だけどね。俺はそれが凄く嫌なんだ。そもそも、俺は瑞希が好きなのか? 改めて考えると、答えは出ない。何て言うのかな。俺と瑞希は、あまりにも近すぎる存在で、付き合うとか、付き合わないとか、そういう次元でモノを語れるような間柄ではないんだよね。
 だからさ、俺は瑞希をどう思っているのかわからない。それに、瑞希はとにかく俺にくっついて歩くんだ。これじゃまるでアヒルの親子だよ。
 冷やかされるのは嫌だ。それは思春期だから当然かもしれないよね。どうして、一緒に居るだけで、「夫婦」だなんて言われなければならないのだろう。それって結構面倒だよね。
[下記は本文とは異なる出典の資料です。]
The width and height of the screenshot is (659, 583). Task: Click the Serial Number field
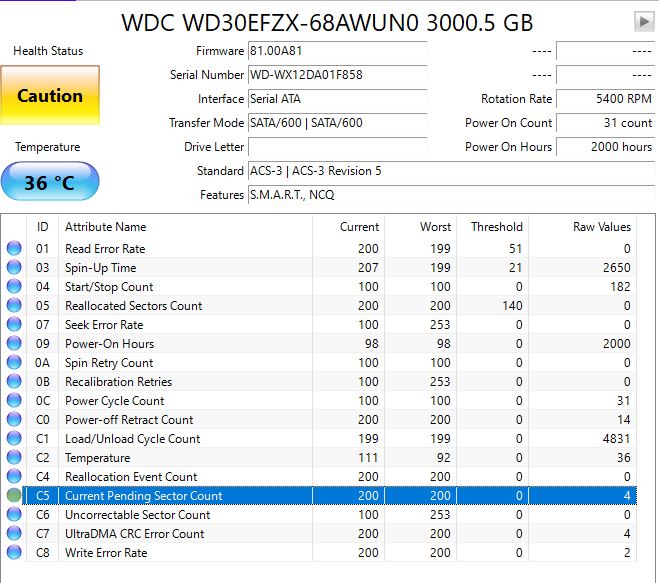click(337, 75)
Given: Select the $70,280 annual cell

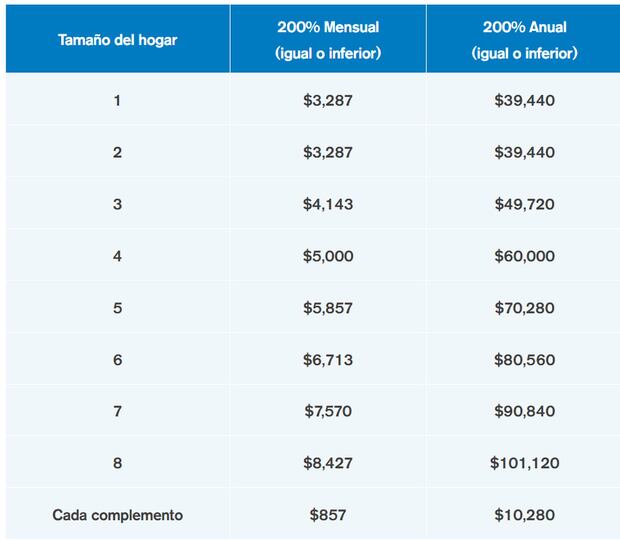Looking at the screenshot, I should pos(524,308).
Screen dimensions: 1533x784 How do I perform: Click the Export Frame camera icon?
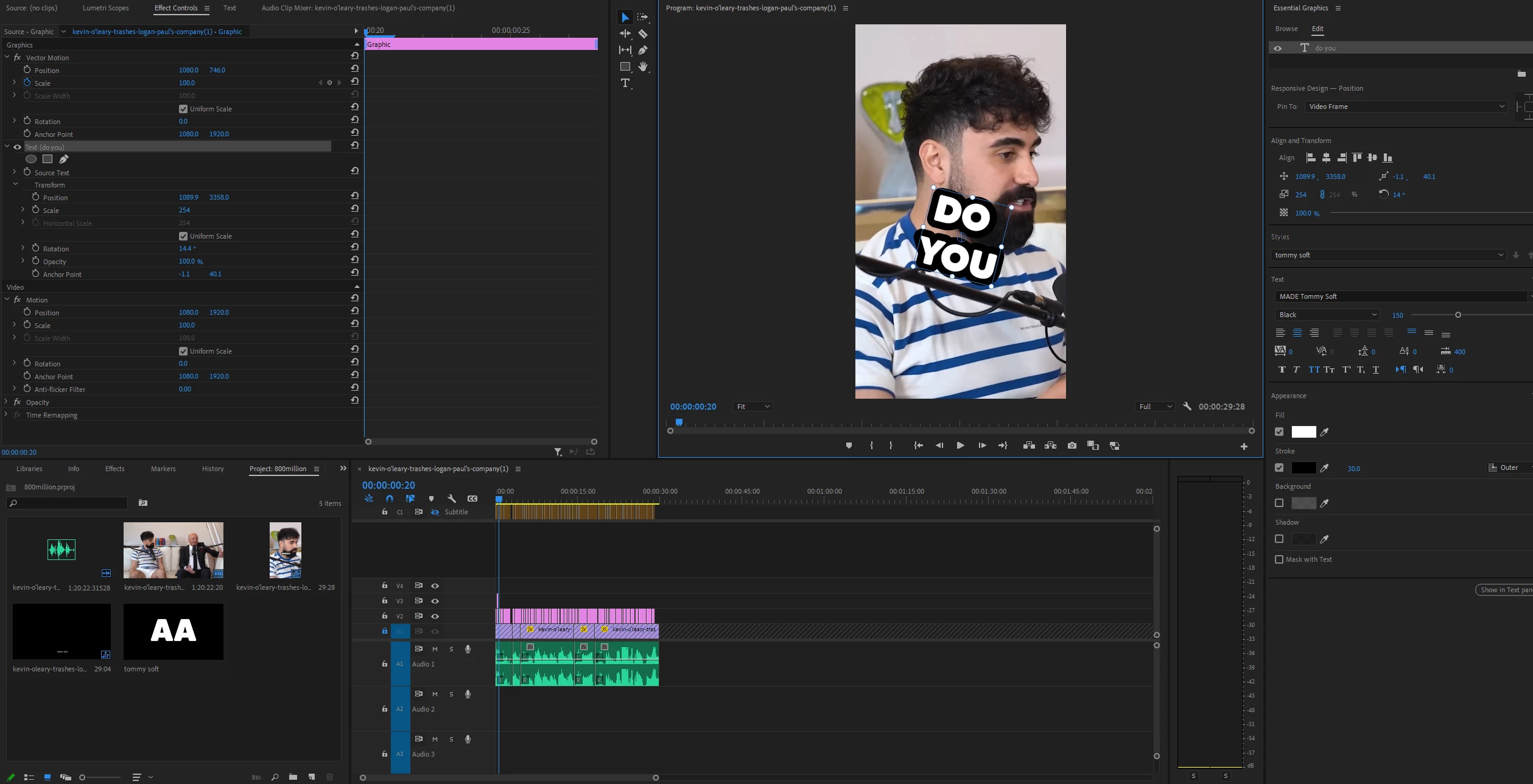click(1072, 446)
 俺はかなり嫌がっているんだけど、瑞希はあまりダメージを受けていないようで、夫婦と呼ばれることに、嫌悪感を抱いているようには思えなかった。むしろ、好意的に受け入れているんだよ。それにも腹が立つよね。全く……。
「健君、一緒に帰ろ」
 授業と帰りのホームルームが終わると、瑞希が俺も前にやって来て、そんな風に言った。
「嫌だよ、今日は一人で帰れ」
「えぇぇぇ、どうして、いつも一緒なのに……」
「あのさ、俺、これ以上冷やかされるの嫌なんだ。お前だって嫌だろ?」
「冷やかしって?」
「だからさ、クラスの連中に夫婦って呼ばれることだよ」
 俺がそう言うと、瑞希はスッと顔を赤くさせる。こいつだって気づいているんだ。俺が嫌がっていることにね。
「私は別に気にしないけど」
「お前はそうでも、俺は気にするんだよ。第一、付き合ってるわけじゃないのに、どうしてそんな風に言われなくちゃならないんだ」
 俺はカバンを持ち、教室を飛び出した。
 その後を、瑞希は必死になって追ってくる。こいつは意外としつこいのだ……。
「ねぇ、一緒に帰ってもいいでしょ? ねぇねぇ」
「他の友達と帰ればいいだろ」
「んんん。私に友達がいないこと知ってる癖に……」
 そう。瑞希には友達がいない。
 こいつは少し天然というか、浮世離れしてるところがあって、周りから敬遠されているのだ。だからこそ、俺のそばをついてくるのかもしれない。
 じゃあ、俺が別の友達と帰ればいい。そんな風に考えるよね。確かに、瑞希と一緒に帰るのが嫌なら、別の友達と帰ればいい。それは事実だ。でもね、俺も瑞希と一緒で、友達なんていないんだよ。